Бомбардировка застала нас на какой-то парижской улице, пришлось искать убежища в метро. Все это принималось тогда не вполне всерьез. А Н. с удовольствием пользовалась любым предлогом, лишь бы сбежать с работы. И вот мы вдвоем очутились на лестнице посреди огромной толпы, той давящей всей своей тяжестью толпы, которая то так же недвижима, как сама земля, а то обрушивается, как поток. С недавних пор я разговаривал с ней на ее родном языке, который находил тем более трогательным, что знал в нем совсем мало слов. Что касается ее, она, если можно так выразиться, не говорила на нем никогда, по крайней мере со мной, и тем не менее, если я начинал запинаться, нанизывать друг на друга неудачные выражения, образовывать невозможные идиомы, она слушала их со своего рода ребяческой веселостью и в свою очередь отвечала мне по-французски, но не на том французском, на каком говорила обычно, — на более детском и словоохотливом, словно, вслед за мной пользуясь незнакомым языком, и ее речь обретала некую безответственность.
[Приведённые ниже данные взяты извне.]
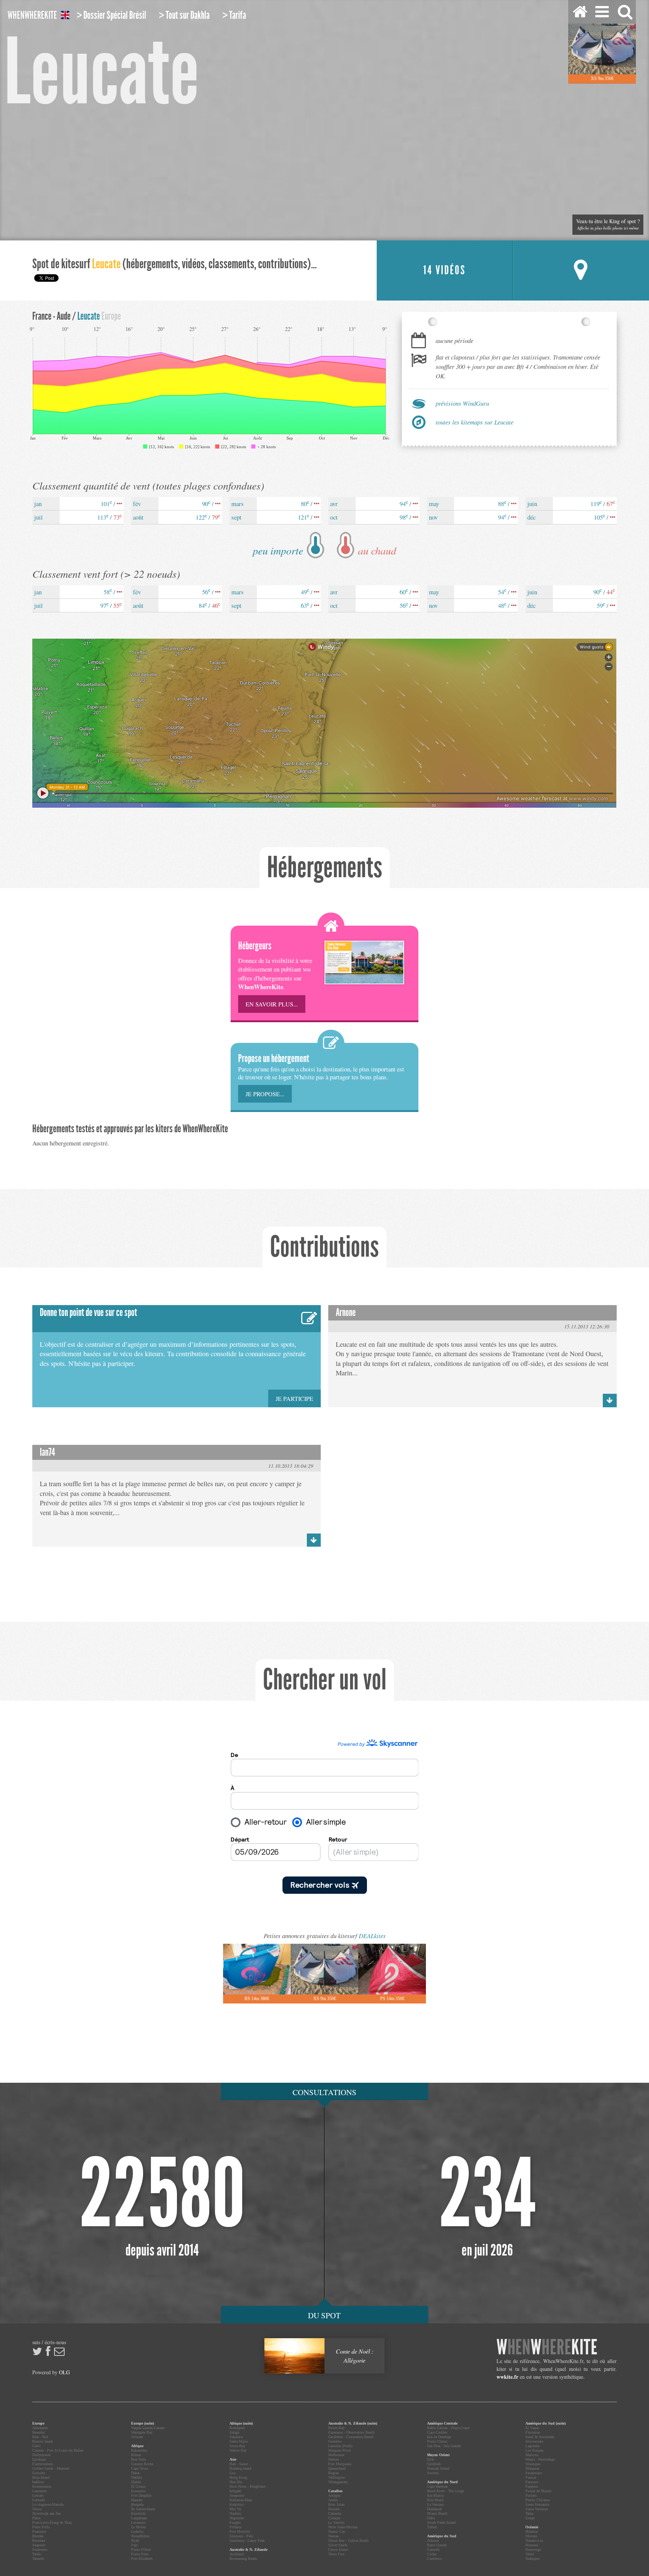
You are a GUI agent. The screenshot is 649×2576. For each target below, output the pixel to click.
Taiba (529, 2513)
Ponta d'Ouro (141, 2549)
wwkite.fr (507, 2377)
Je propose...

Да и я, на самом деле, в этом другом, столь неведомом мне языке чувствовал полную безнаказанность; и это ирреальное проборматывание в общем-то изобретенных выражений, чей смысл резвился на свободе в тысяче миль от моей головы, вытягивало из меня нечто, чего я никогда не говорил, не думал и даже — в реальности слов — не замалчивал, побуждало выразить это вслух, даруя при этом легкое опьянение, которое уже знать не знало своих границ и дерзко выходило за рамки должного. Итак, на этом языке я делал ей самые что ни на есть любезные признания, что мне в общем-то совсем не свойственно. По крайней мере дважды я предлагал на ней жениться, и это подтверждает, если учесть мою неприязнь к браку (и отсутствие к нему почтения), что мои посулы относились к сфере вымысла, но женился я на ней на ее языке, каковым не только пользовался легковесно, но и сверх того, более или менее его изобретая, выражал на нем с простодушием и правдивостью, свойственными полубессознательному состоянию, неизведанные чувства, которые нагло в нем возникали и обманывали меня самого, как могли бы обмануть ее.